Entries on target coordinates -
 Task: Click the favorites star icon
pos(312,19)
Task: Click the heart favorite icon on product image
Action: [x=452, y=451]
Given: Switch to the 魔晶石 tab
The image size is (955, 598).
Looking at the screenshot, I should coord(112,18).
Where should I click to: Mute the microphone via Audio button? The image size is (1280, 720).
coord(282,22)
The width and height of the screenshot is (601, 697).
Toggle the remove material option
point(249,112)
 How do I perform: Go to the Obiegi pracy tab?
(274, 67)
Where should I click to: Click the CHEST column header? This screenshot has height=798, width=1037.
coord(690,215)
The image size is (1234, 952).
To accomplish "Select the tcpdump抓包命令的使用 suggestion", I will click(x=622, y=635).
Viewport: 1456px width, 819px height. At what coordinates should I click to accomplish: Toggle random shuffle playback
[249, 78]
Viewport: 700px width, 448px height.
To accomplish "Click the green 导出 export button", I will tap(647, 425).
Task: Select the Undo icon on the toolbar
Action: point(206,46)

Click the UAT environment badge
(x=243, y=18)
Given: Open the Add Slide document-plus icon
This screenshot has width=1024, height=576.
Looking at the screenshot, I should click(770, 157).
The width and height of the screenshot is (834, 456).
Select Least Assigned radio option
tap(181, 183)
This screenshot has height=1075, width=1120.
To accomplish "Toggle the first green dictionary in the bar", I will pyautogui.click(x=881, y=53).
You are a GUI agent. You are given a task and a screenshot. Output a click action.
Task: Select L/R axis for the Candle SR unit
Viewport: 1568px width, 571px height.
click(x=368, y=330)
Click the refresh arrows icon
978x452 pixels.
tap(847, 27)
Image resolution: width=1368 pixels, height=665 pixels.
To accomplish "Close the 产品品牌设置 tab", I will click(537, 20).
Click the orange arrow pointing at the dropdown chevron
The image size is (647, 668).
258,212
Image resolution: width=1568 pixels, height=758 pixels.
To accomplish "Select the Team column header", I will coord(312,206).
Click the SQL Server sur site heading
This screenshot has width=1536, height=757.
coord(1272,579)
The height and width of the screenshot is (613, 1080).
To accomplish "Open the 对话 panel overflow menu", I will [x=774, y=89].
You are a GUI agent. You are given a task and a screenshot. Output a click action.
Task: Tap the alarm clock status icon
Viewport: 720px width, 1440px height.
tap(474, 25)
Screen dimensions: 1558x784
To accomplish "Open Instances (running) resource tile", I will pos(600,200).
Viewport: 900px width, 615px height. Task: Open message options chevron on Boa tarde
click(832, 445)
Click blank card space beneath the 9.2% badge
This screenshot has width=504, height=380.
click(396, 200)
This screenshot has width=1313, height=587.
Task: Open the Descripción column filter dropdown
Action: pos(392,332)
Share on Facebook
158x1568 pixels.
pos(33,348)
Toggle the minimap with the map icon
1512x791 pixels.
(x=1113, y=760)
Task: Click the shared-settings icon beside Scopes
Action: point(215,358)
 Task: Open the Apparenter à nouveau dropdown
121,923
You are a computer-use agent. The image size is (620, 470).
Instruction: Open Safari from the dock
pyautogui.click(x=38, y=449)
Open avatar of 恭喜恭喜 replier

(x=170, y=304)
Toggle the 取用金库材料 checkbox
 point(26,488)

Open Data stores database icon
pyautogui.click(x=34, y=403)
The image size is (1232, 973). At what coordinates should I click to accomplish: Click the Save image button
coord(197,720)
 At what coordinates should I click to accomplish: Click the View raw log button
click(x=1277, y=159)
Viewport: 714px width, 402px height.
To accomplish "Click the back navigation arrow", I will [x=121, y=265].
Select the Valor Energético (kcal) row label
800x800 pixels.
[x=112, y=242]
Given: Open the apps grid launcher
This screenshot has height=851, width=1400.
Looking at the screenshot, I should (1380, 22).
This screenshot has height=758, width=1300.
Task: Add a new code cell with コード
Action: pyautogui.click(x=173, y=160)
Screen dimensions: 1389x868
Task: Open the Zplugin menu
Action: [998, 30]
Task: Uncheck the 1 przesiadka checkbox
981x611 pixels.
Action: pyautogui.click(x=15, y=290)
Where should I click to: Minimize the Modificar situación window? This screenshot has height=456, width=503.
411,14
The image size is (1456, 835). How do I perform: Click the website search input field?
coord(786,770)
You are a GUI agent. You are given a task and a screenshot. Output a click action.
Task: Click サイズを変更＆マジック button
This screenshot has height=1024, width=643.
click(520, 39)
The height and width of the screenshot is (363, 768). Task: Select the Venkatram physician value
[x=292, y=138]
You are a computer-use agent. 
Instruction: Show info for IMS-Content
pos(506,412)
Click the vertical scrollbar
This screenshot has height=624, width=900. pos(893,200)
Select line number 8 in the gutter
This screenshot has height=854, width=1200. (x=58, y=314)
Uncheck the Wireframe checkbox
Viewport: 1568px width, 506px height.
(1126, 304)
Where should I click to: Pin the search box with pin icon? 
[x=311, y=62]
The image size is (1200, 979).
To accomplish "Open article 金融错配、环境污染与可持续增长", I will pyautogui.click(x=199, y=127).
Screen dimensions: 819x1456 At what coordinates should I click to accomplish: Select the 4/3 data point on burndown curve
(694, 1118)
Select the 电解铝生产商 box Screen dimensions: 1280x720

TO DO -
Copy out the lines from the one containing "Image resolution: width=1568" through the one containing "tap(474, 25)", both included, and nothing else.

FULL ANSWER -
Image resolution: width=1568 pixels, height=758 pixels.
To accomplish "Select the Team column header", I will coord(312,206).
Click the SQL Server sur site heading
This screenshot has width=1536, height=757.
coord(1272,579)
The height and width of the screenshot is (613, 1080).
To accomplish "Open the 对话 panel overflow menu", I will [x=774, y=89].
You are a GUI agent. You are given a task and a screenshot. Output a click action.
Task: Tap the alarm clock status icon
Viewport: 720px width, 1440px height.
tap(474, 25)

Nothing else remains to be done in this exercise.